Several methods have been explored as platforms for the rapid detection of infectious pathogens, including mass spectrometric analysis of amplified nucleic acid sequences and several microarray schemes. Most of these assays have been tested against a small subset of pathogens, and often do not resolve pathogen subtypes or have the ability to identify emerging strains.

Lin et al. tested a microarray, the respiratory pathogen microarray version 1 (RPM v.1), against 424 nasal wash samples collected from military personnel in the Washington, DC, area from December 2004 to February 2005 (influenza season). Human DNA and RNA were removed from these samples before carrying out a single amplification step for viral and bacterial pathogen sequences and subsequent hybridization against 20 pathogens (some of which are represented by more than one strain). Software-based reassembly of incomplete or disconnected sequences improved the identification of pathogens, with an accuracy >98% compared to independent reference assays.

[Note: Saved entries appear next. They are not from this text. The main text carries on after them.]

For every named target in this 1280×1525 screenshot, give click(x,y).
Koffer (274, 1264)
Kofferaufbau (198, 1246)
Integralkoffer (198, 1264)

In the 58 specimens that contained multiple pathogens, an increase was seen in bacterial colonizers when viral infection was present. In 250 of the samples positive for influenza A, nucleotide variations in the hemagglutinin gene were identified that allowed a phylogenetic tree of strain evolution to be assembled. In 14% of the samples, pathogens were not identified, even though the patients had flu-like symptoms; this finding likely reflects the under-representation of rhinovirus and enterovirus sequences in the microarray tiles. — PDS

PLoS ONE 2, e419 (2007).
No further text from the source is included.